Title: Review of 'The Mars Room'
Author: Lisa Butts
Topic: book review
Date: May 2019
Source: The BookBrowse Review, May 2019 edition. <bookbrowse.com/mag/btb/index.cfm/book_number/3764/the-mars-room>

In The Mars Room, Rachel Kushner provides excerpts from Ted Kaczynski's journals to draw parallels between the Unabomber and her character Gordon Hauser, the man that teaches an English class at Stanville Prison. Ted Kaczynski was a reclusive U.S. domestic terrorist responsible for mailing or planting 16 bombs from 1978-1995, killing three people and injuring 23. "Unabomber" was a moniker given to Kaczynski by the FBI during their investigation, standing for "University and Airline Bomber."

Kaczynski began his life as a remarkable genius, attending Harvard University for his undergraduate degree and earning a PhD in mathematics from the University of Michigan at age 25. He went on to teach at the University of California, Berkeley for two years before abruptly returning to his hometown of Lincoln, Montana.

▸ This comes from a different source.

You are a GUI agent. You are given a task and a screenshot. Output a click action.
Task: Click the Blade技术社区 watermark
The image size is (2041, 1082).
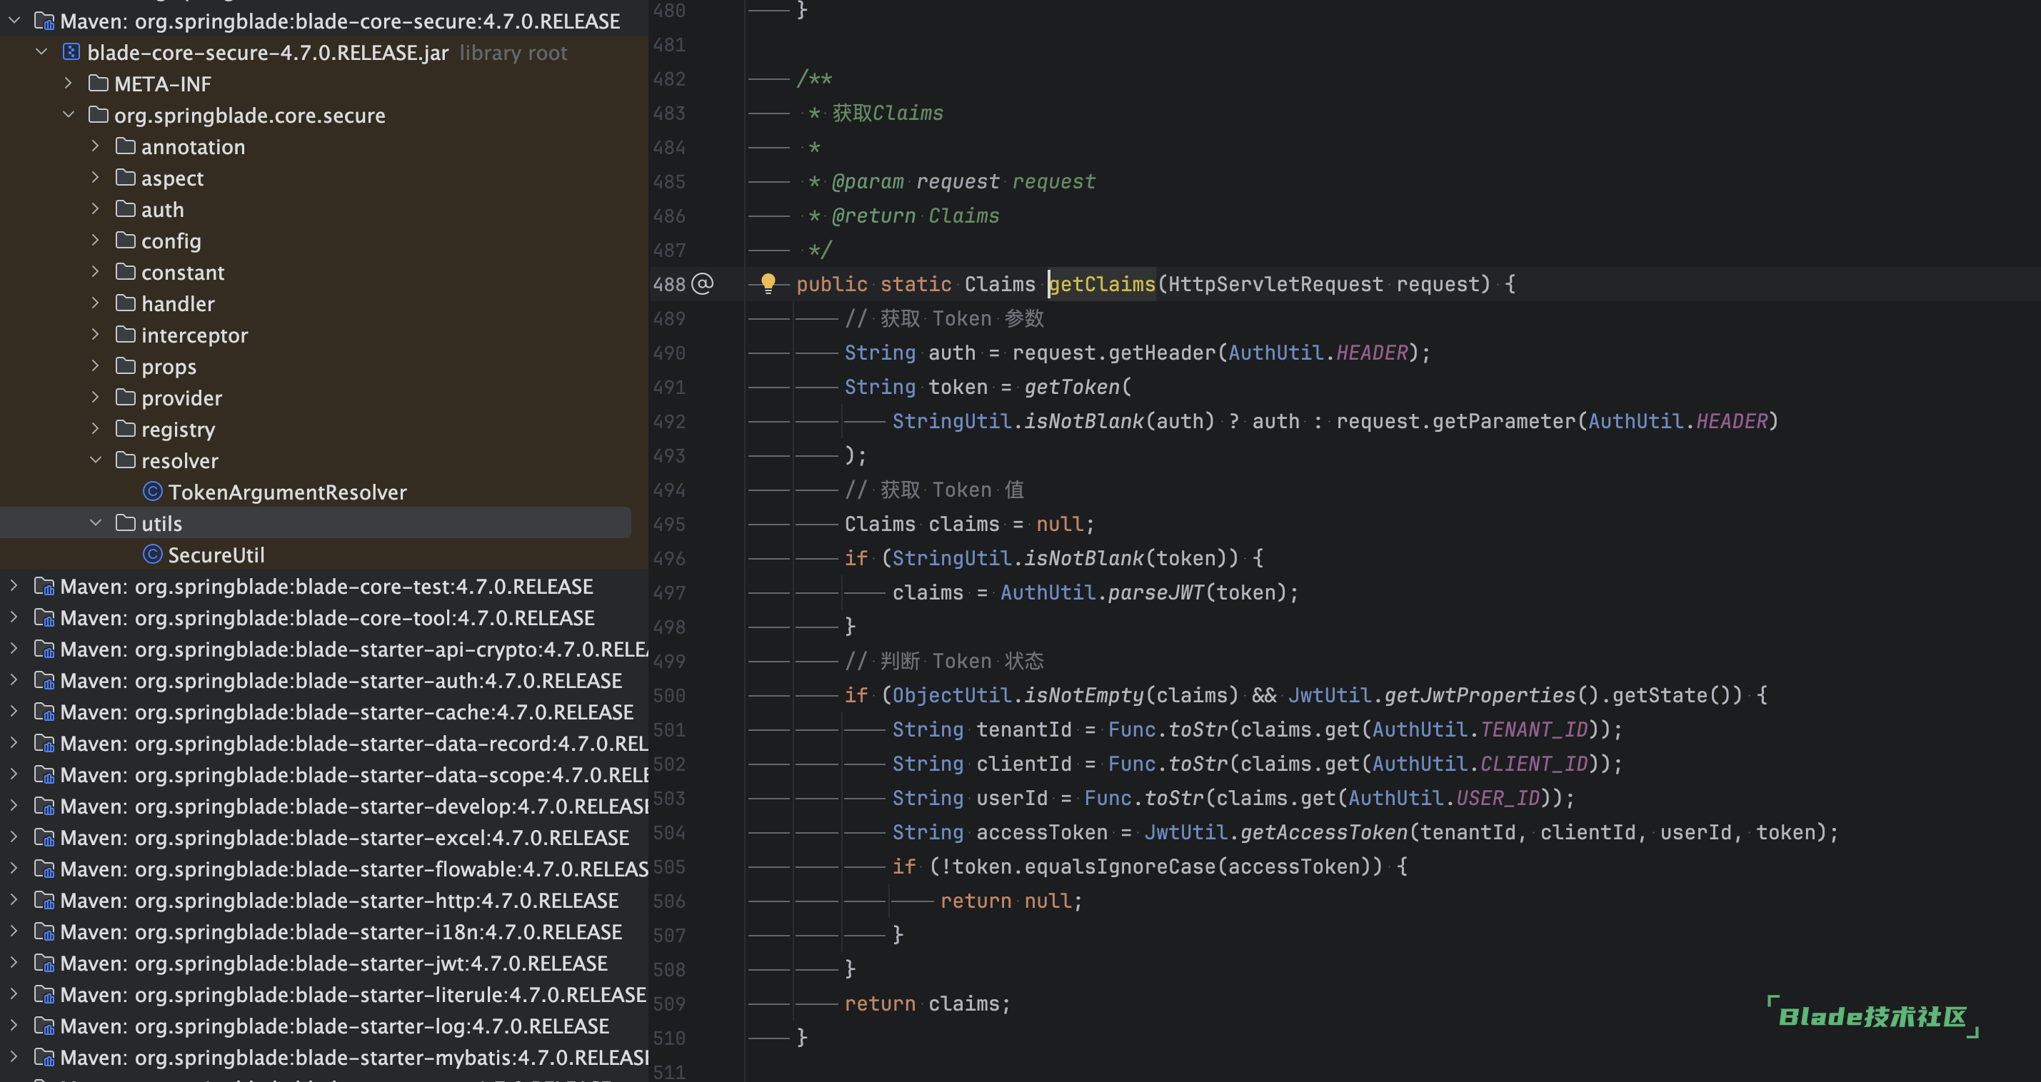click(1872, 1016)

He moved into a cabin in the woods, attempting to live sustainably off the land and, as is evident in his diary, became obsessed with technology and what he perceived as the irredeemable damage it was doing to the environment and mankind. "My motive for doing what I am going to do," he wrote, "is simply personal revenge...Of course, if my crime (and my reasons for committing it) gets any public attention, it may help to stimulate public interest in the technology question and thereby improve the chances of stopping technology before it's too late."

Thus, Kaczynski's victims and targets were usually in some way involved with the technology field. In 1979 he planted a bomb on a commercial flight. It exploded, but the pilot was able to land the plane and the passengers did not sustain any physical injuries. Kaczynski also targeted an engineering professor at Berkeley, a Yale University computer scientist, a computer store owner (the first fatality from the bombings), and Percy Wood, the president of United Airlines. Kaczynski made the bombs at home in his cabin out of wood and metal using handmade tools (consistent with his anti-machine belief system).

The FBI began investigating the case in 1979 after the bombing of American Airlines flight 444, but his bombs were consistently untraceable. Finally, in 1995, Kaczynski sent a 35,000 word manifesto called "Industrial Society and Its Future" to the Washington Post and New York Times. The FBI permitted both papers to publish the document, along with a message requesting assistance from the public in identifying the bomber. This tactic was successful, as Kaczynski's brother and sister-in-law, having read and heard Ted's no-doubt erratic ramblings on this subject before, saw the document and contacted the FBI.

After receiving information from Kaczynski's brother, the FBI closed in on the cabin in 1996 and arrested the Unabomber. He plead guilty to three charges of murder and 10 counts of bomb-related charges. He received eight life sentences and currently serves time at a maximum security facility in Florence, Colorado.